In a July 16 letter to the Dept. of State, EPA highlighted how much more environmentally destructive the use of tar sands oil is compared to regular crude oil, noting that greenhouse gas emissions from Canadian tar sands crude “would be approximately 82% greater that the average crude refined in the U.S., on a well-to-tank basis. To provide some perspective on the potential scale of emissions, 27 million metric tons is roughly equivalent to annual co2 emissions of seven coal fired power plants.”
EPA also warned that increased processing of crude from tar sands could damage the air and water.
We believe that the potential human health impacts associated with both air emissions from refineries and the potential contamination of drinking water supplies from an oil spill have not been fully evaluated. We recommend that the State Department prepare a health risk assessment to specifically address these issues as they relate to low income, minority and Tribal populations.

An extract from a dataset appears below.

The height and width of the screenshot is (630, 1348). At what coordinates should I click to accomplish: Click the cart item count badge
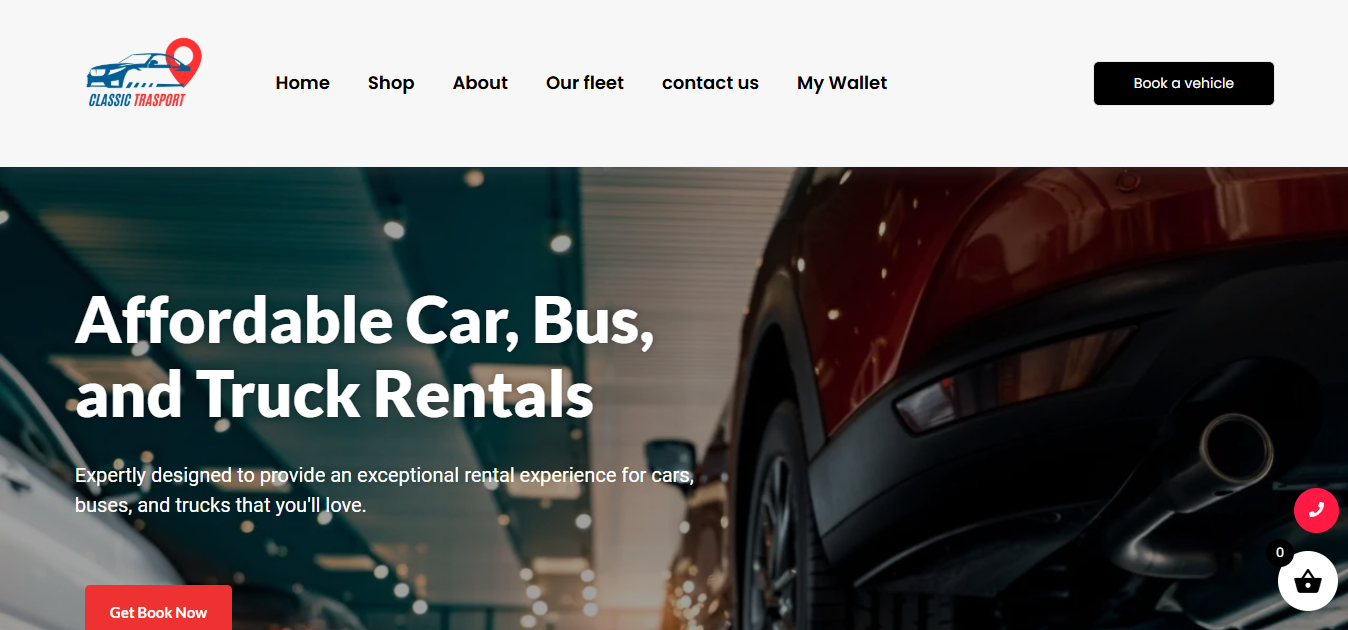pyautogui.click(x=1280, y=552)
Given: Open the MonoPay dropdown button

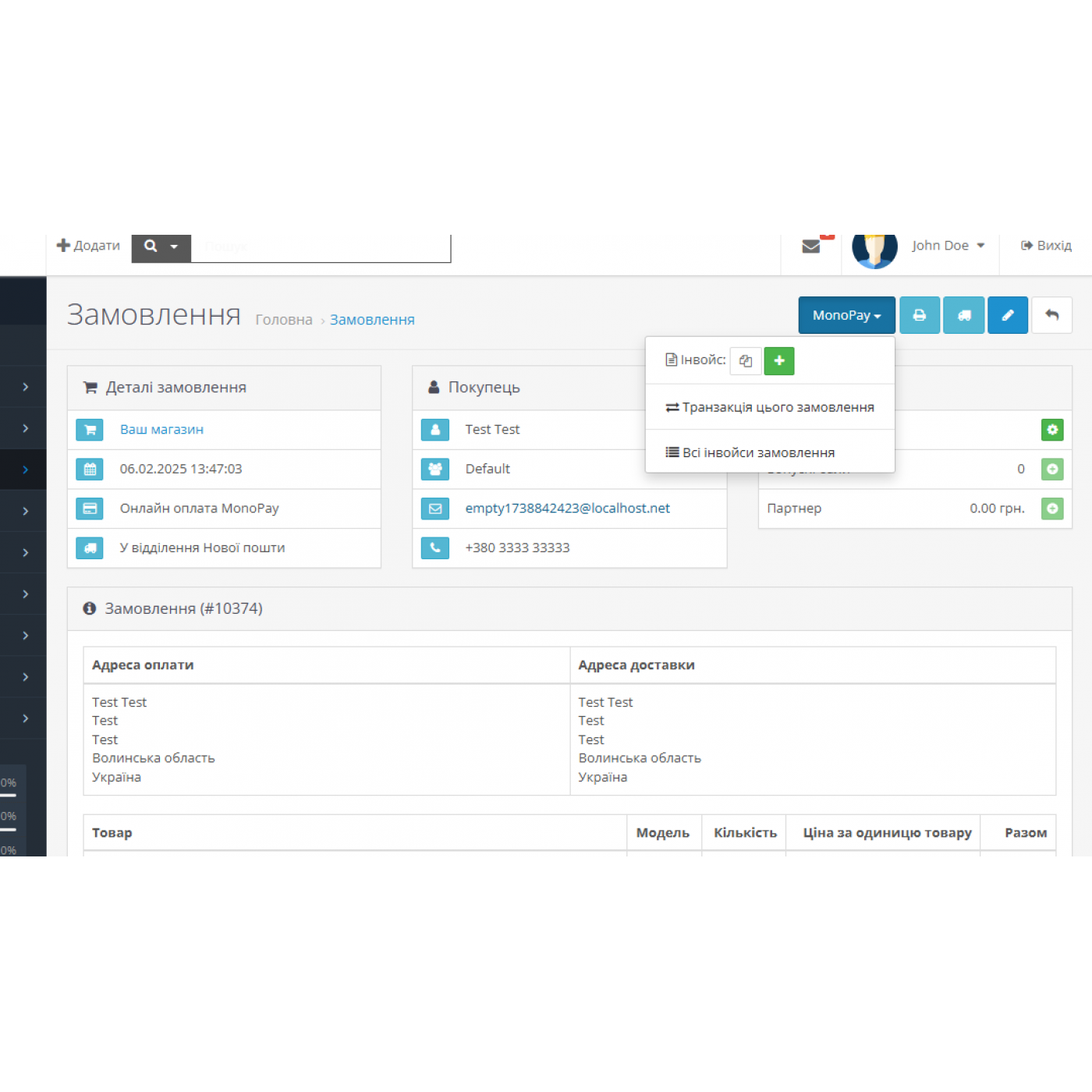Looking at the screenshot, I should (846, 315).
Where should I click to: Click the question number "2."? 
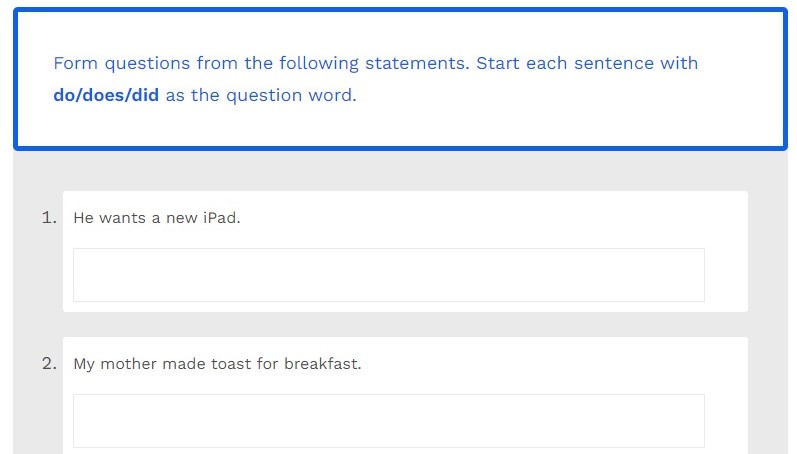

The agency stated that heavy tar sands crude, with its reliance on proprietary blends of diluent — a mix of chemicals and lighter hydrocarbons that make the heavier tar sands oil thin enough to flow through a pipeline — might require additional emergency response planning and said that the agency has not been given sufficient information on the composition of oil that would run through the pipeline.
As mentioned earlier, without the actual data explaining the oil’s chemical and physical characteristics, the efficacy of traditional “floating oil” spill response equipment is in question. Again, this reflects the importance of obtaining all relevant information related to the bitumen oil/synthetic crude’s chemical and physical properties.
In a story for the NRDC’s magazine last week Susan Casey-Lefkowitz, NRDC’s international programs director, said that it’s important that people know what type of oil is in the pipe during a spill because tar sands oil is likely to require different cleanup measures than conventional oil.
And it isn’t just the damage of extracting and refining the tar sands oil that causes the environmental problems, it is also the makeup of the oil itself.
According to the U.S. Geological Survey tar sand oil has vastly more aluminum, copper, nickel, lead, titanium and vanadium than other forms of oil. Cold Lake crude in particular is also known to have around three times as much sulfur as conventional oil, a factor that EPA has warned could lead to pipeline corrosion; others have warned it can result in increased air pollution.
To this point, however, consideration of the specific the type of oil spilled here does not seem to be entering into the emergency response plan. On a recent conference call with reporters representatives from the EPA said that the agency does not have a chemical profile of the oil that has contaminated the Kalamazoo River, though the agency has taken samples of the spilled crude to analyze.
The use of tar sands oil may have even been one of the reasons why the Enbridge control room in Alberta was unable to identify a leak in the system for at least 12 hours after the leak was first reported to local officials.
Richard Kuprewicz, an expert in oil pipeline safety with 40 years experience, says that the thicker viscosity of the tar sands oil and the use of diluents to thin it out for pipeline transport also create frequent pressure warnings in the pipeline monitoring system, false positives that can make it more difficult to detect a real pressure problem in the pipe, which can indicate a leak.